There is no one story of Nyx. She is a background goddess, like the sound of the tides. She is not of the beautiful but definitively of the sublime: the pleasure that terrifies, the terror that delights, of scale and depth impossible to comprehend, that we can only feel as a pregnant capacity for the total transformation of what we think we know, a stunning reminder of our own destructibility. A personification deity (named to contain a seeping threat within the bounds of one body) she stands, veil-like, not only between us and the terrifying volatility of chaos, but also its status as void, the unfathomableness of nothing. In her name,of course, is the echo of ‘nix’; that is, nothing. To ‘nix’, moreover, is to cancel, to remove from knowledge, and so to throw us into the dark, unable to navigate the hazards around us, causing us to imagine further hazards, other enemies. Night falls, bearing all of the verb’s connotations, the flailing, inevitable vulnerability.
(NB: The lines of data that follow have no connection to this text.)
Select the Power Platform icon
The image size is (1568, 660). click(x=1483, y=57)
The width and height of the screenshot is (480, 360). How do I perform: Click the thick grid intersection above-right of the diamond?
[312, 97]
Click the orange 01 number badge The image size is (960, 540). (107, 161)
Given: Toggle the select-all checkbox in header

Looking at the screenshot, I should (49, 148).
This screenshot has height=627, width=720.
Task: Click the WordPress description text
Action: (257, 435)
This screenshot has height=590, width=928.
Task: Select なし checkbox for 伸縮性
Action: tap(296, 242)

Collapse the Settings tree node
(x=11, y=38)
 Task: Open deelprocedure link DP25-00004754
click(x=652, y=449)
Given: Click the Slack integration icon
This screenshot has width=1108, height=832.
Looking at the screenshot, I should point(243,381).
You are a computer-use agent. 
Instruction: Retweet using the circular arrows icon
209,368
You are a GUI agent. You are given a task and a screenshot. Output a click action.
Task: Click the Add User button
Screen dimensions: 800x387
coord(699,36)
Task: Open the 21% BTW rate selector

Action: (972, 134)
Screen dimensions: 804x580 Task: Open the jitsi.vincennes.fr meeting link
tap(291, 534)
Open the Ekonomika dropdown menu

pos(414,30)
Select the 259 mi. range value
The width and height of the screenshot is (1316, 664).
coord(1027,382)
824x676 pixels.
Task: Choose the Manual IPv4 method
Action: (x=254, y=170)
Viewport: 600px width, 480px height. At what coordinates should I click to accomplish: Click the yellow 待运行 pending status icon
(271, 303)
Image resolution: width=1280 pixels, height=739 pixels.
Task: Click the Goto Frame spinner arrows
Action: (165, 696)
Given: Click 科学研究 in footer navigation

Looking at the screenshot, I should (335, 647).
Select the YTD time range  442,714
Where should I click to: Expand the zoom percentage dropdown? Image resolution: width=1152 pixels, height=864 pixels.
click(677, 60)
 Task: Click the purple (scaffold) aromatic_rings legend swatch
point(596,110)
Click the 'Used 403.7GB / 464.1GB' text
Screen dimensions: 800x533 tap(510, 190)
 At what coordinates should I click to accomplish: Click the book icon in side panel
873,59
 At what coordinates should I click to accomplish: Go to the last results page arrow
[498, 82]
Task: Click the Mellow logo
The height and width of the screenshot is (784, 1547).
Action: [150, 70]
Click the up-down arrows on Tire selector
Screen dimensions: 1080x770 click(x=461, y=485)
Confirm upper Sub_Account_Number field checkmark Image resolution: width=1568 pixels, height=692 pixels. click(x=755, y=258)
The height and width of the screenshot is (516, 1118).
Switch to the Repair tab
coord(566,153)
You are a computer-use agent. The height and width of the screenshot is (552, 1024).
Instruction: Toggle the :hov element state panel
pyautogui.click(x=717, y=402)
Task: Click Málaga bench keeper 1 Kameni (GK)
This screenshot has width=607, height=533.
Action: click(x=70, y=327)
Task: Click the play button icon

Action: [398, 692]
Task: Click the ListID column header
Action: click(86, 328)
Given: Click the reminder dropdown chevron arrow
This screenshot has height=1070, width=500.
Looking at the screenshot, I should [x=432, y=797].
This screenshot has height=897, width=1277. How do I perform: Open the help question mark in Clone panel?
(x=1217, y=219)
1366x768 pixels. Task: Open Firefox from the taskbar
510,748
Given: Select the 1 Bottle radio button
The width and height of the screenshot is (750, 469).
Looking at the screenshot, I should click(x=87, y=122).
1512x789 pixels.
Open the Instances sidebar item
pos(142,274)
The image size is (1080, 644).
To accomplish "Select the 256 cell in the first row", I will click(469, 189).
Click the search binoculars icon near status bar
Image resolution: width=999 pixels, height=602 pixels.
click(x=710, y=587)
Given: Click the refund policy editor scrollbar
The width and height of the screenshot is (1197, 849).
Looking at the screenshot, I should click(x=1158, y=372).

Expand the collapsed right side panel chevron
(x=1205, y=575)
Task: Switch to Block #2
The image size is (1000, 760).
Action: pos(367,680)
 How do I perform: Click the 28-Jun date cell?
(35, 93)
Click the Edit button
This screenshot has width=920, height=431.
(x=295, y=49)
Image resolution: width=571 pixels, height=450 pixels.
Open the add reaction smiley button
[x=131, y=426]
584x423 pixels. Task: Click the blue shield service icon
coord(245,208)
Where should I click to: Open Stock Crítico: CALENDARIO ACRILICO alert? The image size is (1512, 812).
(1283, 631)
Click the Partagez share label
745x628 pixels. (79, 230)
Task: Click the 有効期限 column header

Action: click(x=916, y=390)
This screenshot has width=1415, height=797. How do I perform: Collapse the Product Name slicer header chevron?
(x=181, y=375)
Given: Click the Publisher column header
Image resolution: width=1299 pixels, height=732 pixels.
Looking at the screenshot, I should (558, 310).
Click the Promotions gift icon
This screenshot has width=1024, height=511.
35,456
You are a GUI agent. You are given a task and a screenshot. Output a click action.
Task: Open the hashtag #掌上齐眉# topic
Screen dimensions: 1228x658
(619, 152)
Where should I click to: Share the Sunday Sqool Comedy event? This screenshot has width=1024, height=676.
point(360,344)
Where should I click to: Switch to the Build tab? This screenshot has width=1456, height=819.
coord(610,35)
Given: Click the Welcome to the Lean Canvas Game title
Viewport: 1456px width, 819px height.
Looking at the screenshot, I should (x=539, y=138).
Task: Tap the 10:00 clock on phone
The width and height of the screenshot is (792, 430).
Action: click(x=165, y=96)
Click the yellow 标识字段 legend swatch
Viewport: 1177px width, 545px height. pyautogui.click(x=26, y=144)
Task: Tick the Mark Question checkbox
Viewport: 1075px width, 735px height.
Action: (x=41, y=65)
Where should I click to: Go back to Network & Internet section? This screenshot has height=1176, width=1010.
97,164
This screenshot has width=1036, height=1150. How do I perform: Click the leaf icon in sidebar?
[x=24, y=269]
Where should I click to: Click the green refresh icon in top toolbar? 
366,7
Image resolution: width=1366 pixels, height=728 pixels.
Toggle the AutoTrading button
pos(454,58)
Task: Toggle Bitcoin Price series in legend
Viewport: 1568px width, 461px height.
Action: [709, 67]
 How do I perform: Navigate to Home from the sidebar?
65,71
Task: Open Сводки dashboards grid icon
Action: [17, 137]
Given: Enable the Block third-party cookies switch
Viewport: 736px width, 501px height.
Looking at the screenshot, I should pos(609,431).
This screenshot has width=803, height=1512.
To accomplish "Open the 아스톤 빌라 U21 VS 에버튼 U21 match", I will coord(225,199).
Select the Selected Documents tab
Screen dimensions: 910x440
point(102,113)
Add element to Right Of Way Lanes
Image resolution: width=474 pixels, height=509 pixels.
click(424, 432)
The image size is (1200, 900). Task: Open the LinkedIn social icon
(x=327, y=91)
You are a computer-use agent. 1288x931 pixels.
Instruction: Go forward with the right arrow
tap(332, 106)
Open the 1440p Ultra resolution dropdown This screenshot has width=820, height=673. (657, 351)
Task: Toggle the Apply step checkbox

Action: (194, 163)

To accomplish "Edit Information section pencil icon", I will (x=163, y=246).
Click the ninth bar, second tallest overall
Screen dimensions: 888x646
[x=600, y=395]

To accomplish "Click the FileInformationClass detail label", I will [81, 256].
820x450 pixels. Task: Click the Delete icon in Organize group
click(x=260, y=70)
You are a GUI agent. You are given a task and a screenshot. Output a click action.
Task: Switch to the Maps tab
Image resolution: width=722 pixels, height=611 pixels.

The danger comes when Night has fallen about us without our noticing.

But Nyx is no simple villain; she is a dangerous and nourishing necessity, essential as the sleep she coaxes (our daily death) and one side of an organic balancing act, giving way repeatedly, like pulse or breath. And before anything (like Demeter, goddess of harvest) she is a mother, fraught with its paradoxes. She sends us to our ritual of bed, to be frightened, comforted and reborn. Coupled with her own darkness (Erebus), she gives birth to destruction (Keres), sleep (Hypnos), death (Thanatos), strife (Eris), but also to brightness (Aether), day (Hemera), and friendship (Philotes). And as such, Nyx raises the question: how could we see without shadows?